32Nous voyons que la dure réalité économique de la « Triade » resitue le concept d’Union européenne dans une perspective mondiale, soulignant le fait que son unification n’est qu’une étape, complexe certes, mais déjà tournée vers l’intégration mondiale de ce continent.
33Serons-nous ainsi amenés, ou même contraints, de « réinventer les différences » selon l’expression de J.-F. Bayart (1996 : 55), non pas dans un sens négatif, mais de manière à ce que chacun « protège » son patrimoine culturel contre le « nivellement » (probablement par la base) qui risque fort de résulter de la mondialisation.
34Ces nouvelles interdépendances sont en fait indissociables de cette « réinvention des différences » :
Ce mouvement de diffusion (d’un certain nombre de techniques ou de représentations culturelles) est indissociable de la réinvention de tous les messages qui circulent à l’échelle du globe, c’est ce que les anthropologues post-modernes nomment aujourd’hui la « réinvention de la différence », réinvention que l’on observe dans tous les domaines, et au 1er chef dans le domaine culturel. (idem : 55)

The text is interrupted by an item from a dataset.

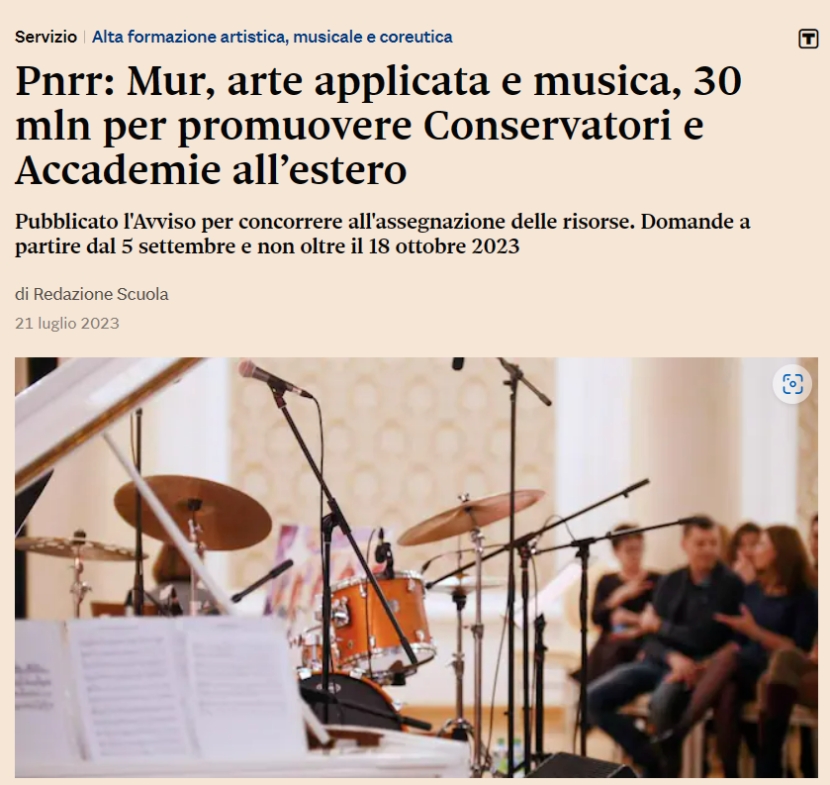
Task: Click '18 ottobre 2023' in the subtitle
Action: [x=444, y=247]
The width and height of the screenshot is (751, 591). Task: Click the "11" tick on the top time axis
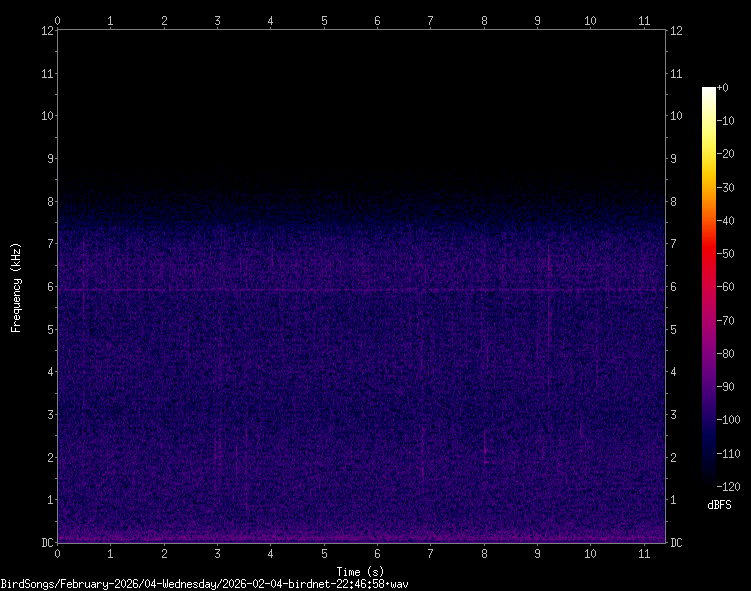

35Le désir, souvent teinté d’inquiétude, de protéger sa propre culture, est parfois mal interprété, c’est-à-dire comme marquant une tendance à l’ethnocentrisme. Mais il peut parfaitement ne partir que d’une intention louable et n’exclut en rien le désir de faire partager cette culture, ainsi que de trouver un authentique intérêt ou même une joie véritable dans la découverte d’autres cultures.
36Mais nous savons combien le culturel est chevillé à d’autres domaines, notamment le domaine économique. Pour J.-F. Bayart, c’est la culture elle-même qui le marque de son empreinte :
Nous savons en effet que les actions politiques ou économiques sont des actions culturelles : on ne peut faire de politique ou d’économie sans mettre en branle des représentations, des symbolisations et finalement toute une série de figures imaginaires qui relèvent de l’activité culturelle. (idem : 58-59)
37Nous voyons clairement dans ce passage l’interdépendance de domaines différents. Il est certain que le processus de mondialisation ne peut que rendre de plus en plus complexe cette notion d’interdépendance. Il est toutefois à remarquer que la dimension culturelle peut, au sein d’une culture donnée, servir de lien entre ces différents domaines, dans la mesure où elle est indissociable de chacun d’entre eux. En ce sens, le culturel peut être considéré comme transdisciplinaire par définition, et doit de ce fait jouer un rôle-clé dans les nouvelles interdépendances générées par la mondialisation.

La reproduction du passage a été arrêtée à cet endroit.